Screen-element location entries:
[start]

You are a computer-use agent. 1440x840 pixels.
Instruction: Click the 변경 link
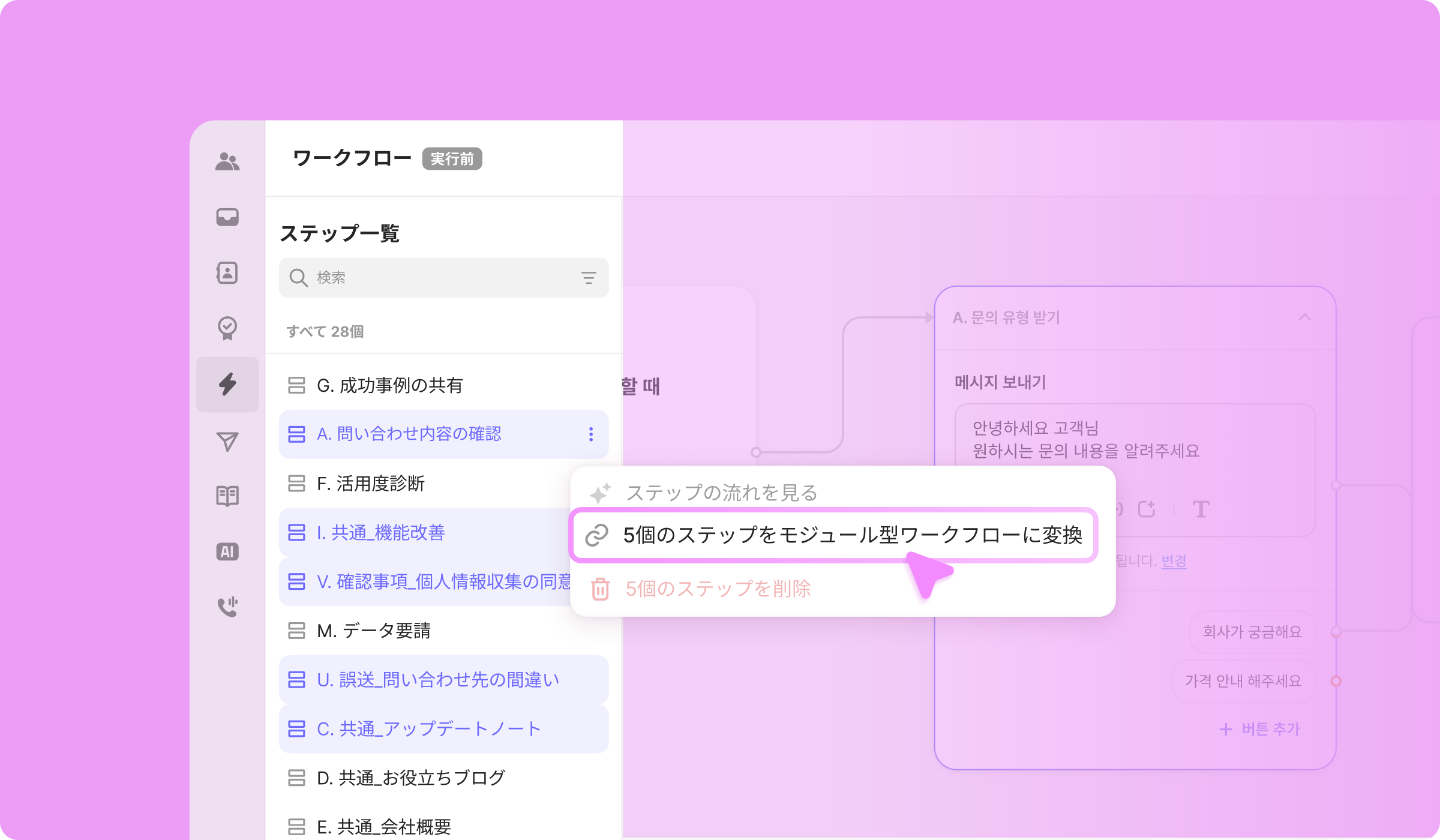click(1174, 561)
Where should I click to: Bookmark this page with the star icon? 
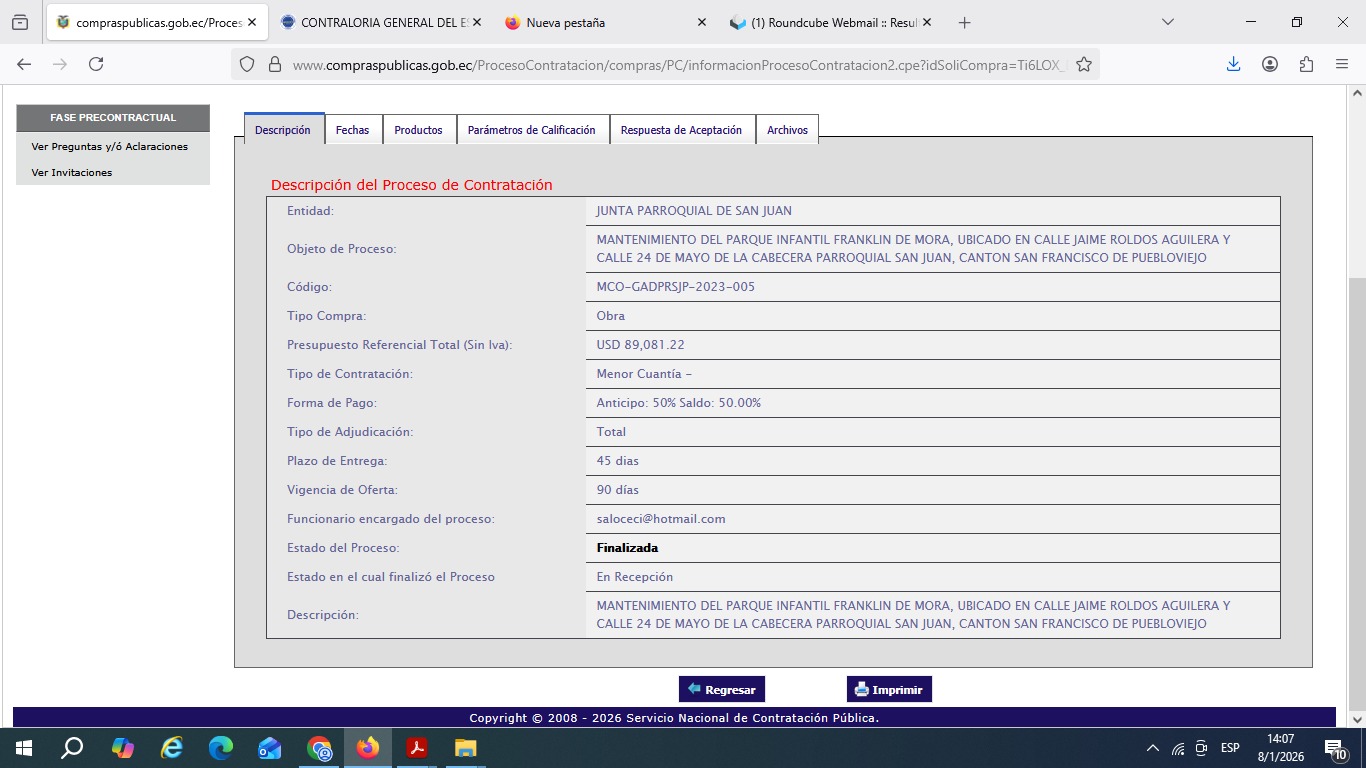coord(1083,64)

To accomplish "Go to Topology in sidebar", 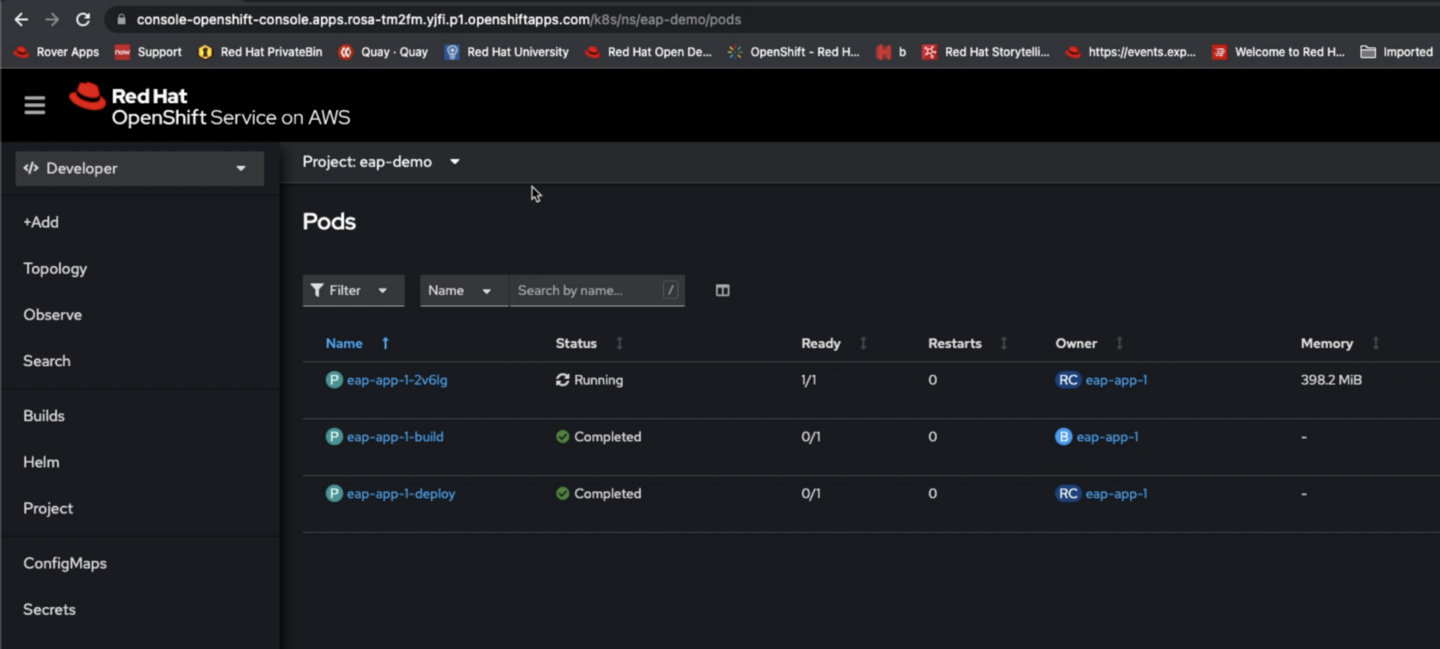I will point(55,269).
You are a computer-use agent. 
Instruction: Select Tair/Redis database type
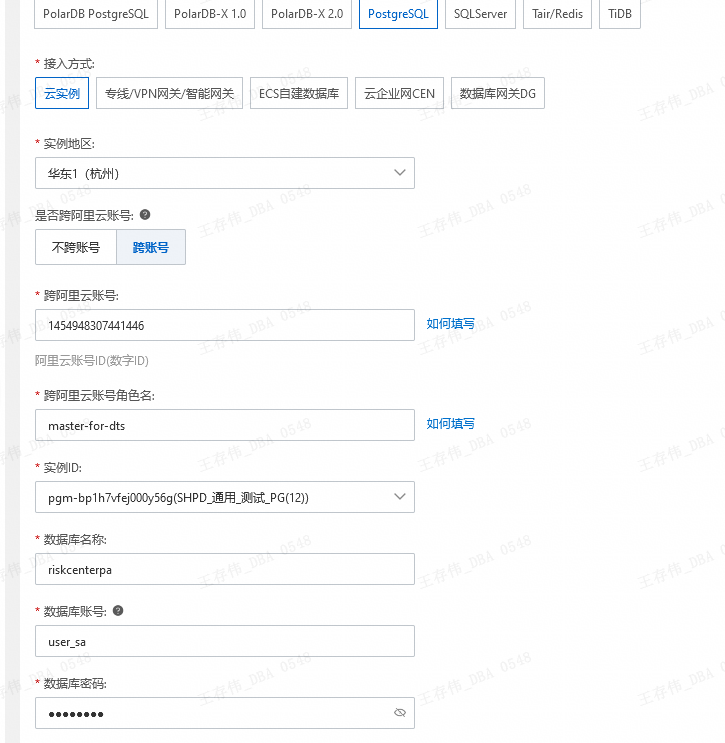point(557,15)
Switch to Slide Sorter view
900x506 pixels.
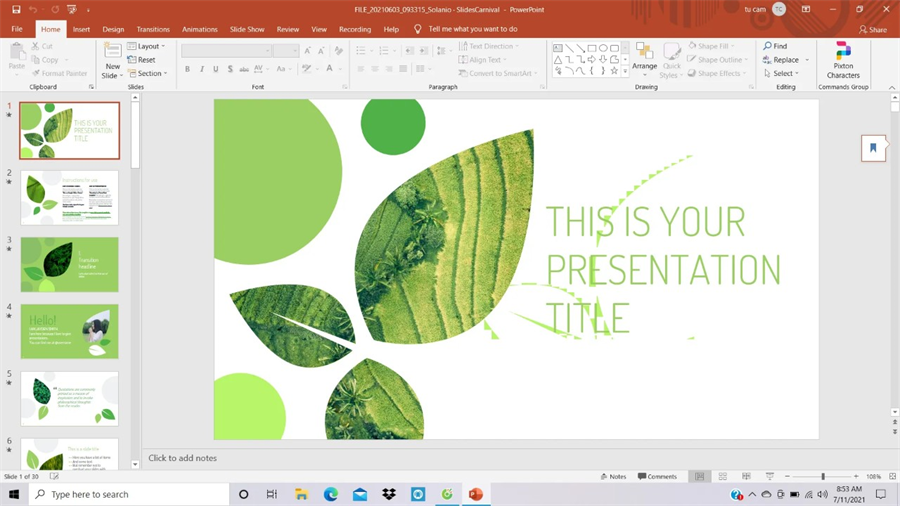click(723, 477)
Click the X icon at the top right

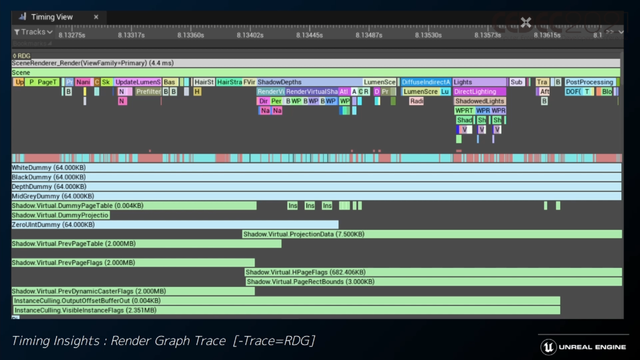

[end]

TASK BRIEF
Reproduce the lines from the one containing "Switch to Slide Sorter view" through the end of the entries, including both ends, and omit the pictures from your copy.

WRITTEN ANSWER
Switch to Slide Sorter view
900x506 pixels.
click(723, 477)
Click the X icon at the top right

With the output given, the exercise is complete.